Again, Tebow returned to Gainesville, his dominance still unquestioned. That is, until No. 1 Florida’s mid-October showdown with No.4 LSU. That is when we discovered what Tim Tebow truly is as a quarterback. After throwing nearly 30 times a game coming into the battle in Baton Rouge, Meyer put the training wheels back on his acclaimed senior quarterback, limiting Tebow to an efficient, but underwhelming 11-16 for 134 yards.
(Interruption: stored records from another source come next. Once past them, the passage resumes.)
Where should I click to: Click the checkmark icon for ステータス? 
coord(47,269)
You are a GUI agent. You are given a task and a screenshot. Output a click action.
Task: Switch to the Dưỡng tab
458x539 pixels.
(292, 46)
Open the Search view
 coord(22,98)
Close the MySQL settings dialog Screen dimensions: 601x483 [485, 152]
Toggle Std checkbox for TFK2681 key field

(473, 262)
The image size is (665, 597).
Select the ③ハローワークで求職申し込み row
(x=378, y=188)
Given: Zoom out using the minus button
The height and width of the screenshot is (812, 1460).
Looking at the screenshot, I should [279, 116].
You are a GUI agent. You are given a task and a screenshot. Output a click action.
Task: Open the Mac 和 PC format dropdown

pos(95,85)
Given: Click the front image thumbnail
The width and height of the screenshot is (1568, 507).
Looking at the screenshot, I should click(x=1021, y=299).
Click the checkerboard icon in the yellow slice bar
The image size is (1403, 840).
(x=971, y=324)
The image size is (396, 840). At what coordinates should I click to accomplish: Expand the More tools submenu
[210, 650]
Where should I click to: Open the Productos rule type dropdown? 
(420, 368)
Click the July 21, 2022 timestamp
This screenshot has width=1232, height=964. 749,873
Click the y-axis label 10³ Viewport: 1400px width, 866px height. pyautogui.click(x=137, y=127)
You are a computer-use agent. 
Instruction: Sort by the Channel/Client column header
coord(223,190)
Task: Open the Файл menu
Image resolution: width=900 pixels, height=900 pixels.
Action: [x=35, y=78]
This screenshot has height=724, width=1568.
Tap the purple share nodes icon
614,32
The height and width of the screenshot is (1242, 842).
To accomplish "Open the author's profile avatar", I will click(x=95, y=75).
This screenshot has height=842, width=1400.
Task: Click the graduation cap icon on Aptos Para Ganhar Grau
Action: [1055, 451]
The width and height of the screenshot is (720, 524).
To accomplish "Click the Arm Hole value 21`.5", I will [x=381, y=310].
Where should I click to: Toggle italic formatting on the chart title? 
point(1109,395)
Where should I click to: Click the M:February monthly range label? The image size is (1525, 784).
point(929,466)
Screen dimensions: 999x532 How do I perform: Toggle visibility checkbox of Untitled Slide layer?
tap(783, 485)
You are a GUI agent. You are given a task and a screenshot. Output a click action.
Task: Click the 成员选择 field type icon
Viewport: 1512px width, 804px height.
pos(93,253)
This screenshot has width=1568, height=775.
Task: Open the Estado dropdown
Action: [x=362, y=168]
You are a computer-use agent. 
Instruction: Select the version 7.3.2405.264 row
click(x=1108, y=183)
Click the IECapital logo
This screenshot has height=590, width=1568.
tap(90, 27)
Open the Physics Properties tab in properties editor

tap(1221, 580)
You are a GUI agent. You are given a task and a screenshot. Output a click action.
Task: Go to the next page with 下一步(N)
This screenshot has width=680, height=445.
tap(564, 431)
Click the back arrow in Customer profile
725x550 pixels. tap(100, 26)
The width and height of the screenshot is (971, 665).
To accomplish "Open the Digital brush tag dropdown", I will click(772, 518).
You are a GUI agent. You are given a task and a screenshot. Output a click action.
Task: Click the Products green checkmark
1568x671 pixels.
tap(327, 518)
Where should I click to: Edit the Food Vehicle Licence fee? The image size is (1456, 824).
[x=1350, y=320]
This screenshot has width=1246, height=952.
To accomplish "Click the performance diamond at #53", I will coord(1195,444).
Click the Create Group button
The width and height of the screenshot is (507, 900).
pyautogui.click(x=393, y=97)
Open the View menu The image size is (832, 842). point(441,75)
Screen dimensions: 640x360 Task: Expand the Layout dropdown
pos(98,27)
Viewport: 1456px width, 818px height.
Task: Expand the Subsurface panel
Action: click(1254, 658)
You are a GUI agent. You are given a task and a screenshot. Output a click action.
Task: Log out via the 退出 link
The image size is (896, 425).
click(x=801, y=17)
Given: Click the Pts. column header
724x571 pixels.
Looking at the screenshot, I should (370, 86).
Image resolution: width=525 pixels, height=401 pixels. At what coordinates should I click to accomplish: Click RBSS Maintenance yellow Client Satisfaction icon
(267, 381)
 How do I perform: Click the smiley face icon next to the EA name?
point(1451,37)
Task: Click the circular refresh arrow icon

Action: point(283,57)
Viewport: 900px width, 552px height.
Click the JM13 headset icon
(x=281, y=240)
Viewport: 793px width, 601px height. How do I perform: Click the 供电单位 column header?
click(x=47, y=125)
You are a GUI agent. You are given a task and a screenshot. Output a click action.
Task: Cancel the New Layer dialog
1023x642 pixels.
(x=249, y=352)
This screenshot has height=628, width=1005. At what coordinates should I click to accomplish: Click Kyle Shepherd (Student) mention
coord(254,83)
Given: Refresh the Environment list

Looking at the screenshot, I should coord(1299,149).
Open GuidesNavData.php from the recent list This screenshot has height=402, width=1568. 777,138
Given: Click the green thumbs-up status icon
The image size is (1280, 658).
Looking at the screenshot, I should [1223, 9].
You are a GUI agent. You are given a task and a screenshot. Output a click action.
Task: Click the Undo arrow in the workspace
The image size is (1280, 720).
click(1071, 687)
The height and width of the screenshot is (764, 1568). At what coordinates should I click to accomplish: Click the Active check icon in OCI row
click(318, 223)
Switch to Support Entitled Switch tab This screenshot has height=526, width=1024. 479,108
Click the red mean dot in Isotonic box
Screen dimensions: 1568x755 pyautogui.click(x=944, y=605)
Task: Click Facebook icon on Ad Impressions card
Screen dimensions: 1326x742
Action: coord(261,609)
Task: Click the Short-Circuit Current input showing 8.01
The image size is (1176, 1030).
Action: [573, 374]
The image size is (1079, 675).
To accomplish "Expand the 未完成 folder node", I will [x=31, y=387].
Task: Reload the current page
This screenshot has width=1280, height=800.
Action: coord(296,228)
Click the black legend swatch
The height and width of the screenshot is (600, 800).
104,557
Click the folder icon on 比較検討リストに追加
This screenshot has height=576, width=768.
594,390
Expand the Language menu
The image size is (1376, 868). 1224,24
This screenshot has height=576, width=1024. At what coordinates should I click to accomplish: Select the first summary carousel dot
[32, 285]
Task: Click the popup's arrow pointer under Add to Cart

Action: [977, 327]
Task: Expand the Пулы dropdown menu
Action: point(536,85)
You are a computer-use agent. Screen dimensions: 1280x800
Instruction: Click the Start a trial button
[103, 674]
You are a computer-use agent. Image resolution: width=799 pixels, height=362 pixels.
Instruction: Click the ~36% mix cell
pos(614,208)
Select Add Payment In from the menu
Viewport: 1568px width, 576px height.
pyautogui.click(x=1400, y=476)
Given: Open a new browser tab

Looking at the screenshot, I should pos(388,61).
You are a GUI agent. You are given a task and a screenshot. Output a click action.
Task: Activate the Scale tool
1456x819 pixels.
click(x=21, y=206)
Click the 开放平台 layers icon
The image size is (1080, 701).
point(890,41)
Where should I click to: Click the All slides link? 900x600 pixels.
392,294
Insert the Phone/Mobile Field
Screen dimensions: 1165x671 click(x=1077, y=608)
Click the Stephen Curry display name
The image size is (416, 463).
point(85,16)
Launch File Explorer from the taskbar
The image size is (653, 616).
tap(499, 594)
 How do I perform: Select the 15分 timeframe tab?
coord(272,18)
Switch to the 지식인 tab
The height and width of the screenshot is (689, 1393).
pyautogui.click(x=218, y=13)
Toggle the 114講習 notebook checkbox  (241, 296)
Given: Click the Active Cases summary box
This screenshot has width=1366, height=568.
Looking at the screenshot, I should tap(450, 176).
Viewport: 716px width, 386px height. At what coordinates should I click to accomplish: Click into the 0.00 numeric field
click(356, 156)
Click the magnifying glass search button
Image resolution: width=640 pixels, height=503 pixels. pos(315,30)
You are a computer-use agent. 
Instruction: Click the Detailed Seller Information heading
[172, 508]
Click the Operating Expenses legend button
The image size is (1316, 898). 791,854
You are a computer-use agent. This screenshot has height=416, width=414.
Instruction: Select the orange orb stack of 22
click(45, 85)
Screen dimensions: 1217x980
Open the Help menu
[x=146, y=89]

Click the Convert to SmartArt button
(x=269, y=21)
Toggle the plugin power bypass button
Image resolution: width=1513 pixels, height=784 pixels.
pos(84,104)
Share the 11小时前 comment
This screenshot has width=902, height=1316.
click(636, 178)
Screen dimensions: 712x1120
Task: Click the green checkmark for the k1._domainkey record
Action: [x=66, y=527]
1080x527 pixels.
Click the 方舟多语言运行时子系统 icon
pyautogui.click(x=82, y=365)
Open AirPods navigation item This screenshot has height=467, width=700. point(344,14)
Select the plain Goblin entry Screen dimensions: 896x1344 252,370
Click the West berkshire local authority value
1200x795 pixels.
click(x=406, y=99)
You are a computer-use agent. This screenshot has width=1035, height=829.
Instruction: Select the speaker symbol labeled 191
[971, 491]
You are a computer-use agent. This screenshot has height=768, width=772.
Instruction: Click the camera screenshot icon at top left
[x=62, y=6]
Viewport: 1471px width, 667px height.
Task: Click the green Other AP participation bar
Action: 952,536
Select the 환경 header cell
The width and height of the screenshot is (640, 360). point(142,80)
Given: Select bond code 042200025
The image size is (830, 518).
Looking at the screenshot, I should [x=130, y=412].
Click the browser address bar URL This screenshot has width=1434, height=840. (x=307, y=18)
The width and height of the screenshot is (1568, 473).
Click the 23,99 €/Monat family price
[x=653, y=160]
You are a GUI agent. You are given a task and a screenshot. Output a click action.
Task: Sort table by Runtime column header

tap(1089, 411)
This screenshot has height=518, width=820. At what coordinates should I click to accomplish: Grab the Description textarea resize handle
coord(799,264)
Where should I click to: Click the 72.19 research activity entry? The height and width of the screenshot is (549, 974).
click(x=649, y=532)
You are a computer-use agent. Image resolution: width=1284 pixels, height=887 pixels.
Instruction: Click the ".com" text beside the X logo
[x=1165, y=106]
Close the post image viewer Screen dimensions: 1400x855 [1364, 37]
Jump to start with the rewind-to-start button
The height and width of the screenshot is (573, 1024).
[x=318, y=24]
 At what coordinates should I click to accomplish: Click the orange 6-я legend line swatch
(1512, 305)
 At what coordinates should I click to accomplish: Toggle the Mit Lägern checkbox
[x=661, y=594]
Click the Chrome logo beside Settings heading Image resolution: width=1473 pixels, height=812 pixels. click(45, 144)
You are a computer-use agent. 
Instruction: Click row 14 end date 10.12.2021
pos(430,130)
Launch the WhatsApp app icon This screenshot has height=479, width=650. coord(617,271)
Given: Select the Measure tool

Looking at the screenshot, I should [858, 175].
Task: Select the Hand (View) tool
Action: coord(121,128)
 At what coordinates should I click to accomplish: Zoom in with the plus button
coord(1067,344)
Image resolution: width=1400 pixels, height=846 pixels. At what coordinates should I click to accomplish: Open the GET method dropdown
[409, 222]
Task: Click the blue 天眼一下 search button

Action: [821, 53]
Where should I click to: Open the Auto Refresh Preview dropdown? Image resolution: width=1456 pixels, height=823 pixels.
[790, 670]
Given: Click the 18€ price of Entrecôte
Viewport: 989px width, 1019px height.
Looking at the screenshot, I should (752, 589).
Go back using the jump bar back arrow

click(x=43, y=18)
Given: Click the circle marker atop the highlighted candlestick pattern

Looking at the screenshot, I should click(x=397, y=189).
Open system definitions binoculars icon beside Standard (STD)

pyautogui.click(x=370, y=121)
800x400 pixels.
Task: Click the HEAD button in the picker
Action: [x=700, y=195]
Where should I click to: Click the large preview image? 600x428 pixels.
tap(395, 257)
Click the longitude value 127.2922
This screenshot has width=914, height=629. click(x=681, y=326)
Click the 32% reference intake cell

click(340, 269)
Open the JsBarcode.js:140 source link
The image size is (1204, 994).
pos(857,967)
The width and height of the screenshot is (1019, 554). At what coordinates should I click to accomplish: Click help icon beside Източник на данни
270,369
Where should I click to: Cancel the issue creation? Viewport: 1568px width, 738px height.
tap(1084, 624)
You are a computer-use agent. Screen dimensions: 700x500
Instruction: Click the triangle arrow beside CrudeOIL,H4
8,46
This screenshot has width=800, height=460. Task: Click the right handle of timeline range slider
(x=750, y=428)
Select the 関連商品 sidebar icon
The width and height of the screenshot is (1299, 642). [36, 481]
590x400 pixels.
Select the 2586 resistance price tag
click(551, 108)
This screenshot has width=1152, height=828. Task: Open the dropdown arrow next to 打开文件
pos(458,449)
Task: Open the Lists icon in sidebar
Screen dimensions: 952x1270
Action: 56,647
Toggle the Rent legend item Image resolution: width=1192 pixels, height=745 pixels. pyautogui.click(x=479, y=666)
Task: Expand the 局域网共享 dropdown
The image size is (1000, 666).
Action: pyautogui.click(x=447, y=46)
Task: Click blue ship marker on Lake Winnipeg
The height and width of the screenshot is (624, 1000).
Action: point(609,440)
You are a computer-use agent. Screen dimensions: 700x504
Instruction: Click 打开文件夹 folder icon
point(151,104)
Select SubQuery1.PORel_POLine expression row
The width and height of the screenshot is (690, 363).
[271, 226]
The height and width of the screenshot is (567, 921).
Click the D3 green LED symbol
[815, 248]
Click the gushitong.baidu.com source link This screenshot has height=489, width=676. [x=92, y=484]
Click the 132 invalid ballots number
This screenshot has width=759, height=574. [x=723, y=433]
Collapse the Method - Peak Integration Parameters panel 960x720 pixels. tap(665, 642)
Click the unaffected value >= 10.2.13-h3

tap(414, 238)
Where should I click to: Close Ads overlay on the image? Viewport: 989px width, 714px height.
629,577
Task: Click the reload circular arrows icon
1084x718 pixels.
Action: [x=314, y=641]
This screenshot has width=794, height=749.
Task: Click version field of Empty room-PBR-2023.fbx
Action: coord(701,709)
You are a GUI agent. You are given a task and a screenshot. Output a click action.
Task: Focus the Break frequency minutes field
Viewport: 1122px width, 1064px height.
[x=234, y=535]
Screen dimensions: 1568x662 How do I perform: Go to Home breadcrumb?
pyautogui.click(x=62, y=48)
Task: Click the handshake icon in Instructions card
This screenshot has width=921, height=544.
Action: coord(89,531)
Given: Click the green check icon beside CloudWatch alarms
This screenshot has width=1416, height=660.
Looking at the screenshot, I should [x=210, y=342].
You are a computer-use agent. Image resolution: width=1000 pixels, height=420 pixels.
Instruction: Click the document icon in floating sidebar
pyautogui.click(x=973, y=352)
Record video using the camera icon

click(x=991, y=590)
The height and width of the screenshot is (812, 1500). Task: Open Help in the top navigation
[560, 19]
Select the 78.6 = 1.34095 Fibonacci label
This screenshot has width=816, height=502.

He also ran 17 times, but only for 38 yards, a meager 2.2 yards per carry.

The two teams traded field goals in the first half, but just before intermission, Tebow found a wide open Riley Cooper in the end zone for a 24-yard touchdown to put Florida up 10-3. The Florida offense did virtually nothing the rest of the game, but it was enough for the Gators to hold on for a 13-3 victory. And so, “he just wins” was born.

Now, there is something to be said for Tebow doing what it takes to win. The Gators defense, led by future NFL players Joe Haden, Brandon Spikes and Carlos Dunlap, among others, was playing at an insane level. As a unit, they limited LSU to just 127 yards of total offense. Tebow and Meyer understood that, and they coached and played accordingly. Bravo. But, there is also something to be said for limiting your Heisman trophy and BCS championship game winning quarterback in the stiffest road test of the season.

Meyer knew then what we all know now: You can win with Tim Tebow, but you better game plan to his strengths on offense and play great defense. Consider that Tebow went from an unstoppable force in 2007 and 2008(over 30 touchdowns and 3,200 yards passing), to a “game manager” that “just wins” in 2009(21 touchdowns and under 3,000 yards). What changed? Well, the defense remained elite, but the two best weapons around Tebow had taken their talents to Sundays.

Florida’s all-purpose king Percy Harvin(over 600 yards both rushing and receiving) had become a first round pick, and the team’s second leading receiver, Louis Murphy, joined him in the NFL. Meyer knew he still had a solid corps of receivers, with future NFL players Cooper and David Nelson, along with tight end Aaron Hernandez, but also knew that none of those players had the elite speed of Harvin or Murphy. While Tebow still had great weapons, the separation they created from defenders was not as great, forcing him to(uh oh) put the ball in tight windows with touch.

Luckily for Tebow, the Gators faced only two ranked teams all season, LSU and No. 2 Alabama in the SEC title game. In both games, Florida scored 13 points. The only problem was, against Alabama, the Gator defense could not bail Tebow out. Florida surrendered 32 points to the Mark Ingram led Crimson Tide, ending Tebow and Meyer’s quest for a second consecutive national title.

The secret was out, though we had suspected it all along. Tim Tebow has no touch in the short to intermediate passing game. When the draft rolled around, analysts ripped apart his throwing motion, his propensity for overthrowing quick slants and everything else that could be found on just the tape of the Alabama game. But, how did he become this decorated player that once appeared unstoppable? Was it because Tim Tebow actually possesses great athleticism and a good arm, while playing in a system tailor-made for him with elite athletes all over the field? Nope, it was because the guy “just wins.”

Don’t sell Tim Tebow short. Look at what Gator football has become without him running the show. One year without him was enough to send Meyer running for the hills(or Bristol and Columbus). All I am saying is, don’t get caught up in all this talk of voodoo and magic. Tim Tebow has an easily recognizable skill set and clearly defined strengths and weaknesses. Right now, the Broncos are playing to his strengths and that is leading to wins. But, when teams score consistently on Denver(as New England did), forcing Tebow to read coverages and squeeze the ball between defenders, he struggles.

You can debate whether or not this is a sustainable way to win for Denver, but what you can’t debate is that, at one time, we were not talking about Tim Tebow as a game manager. So maybe now you can understand why it irritates me so much that people claim to like Tim Tebow because he “just wins.”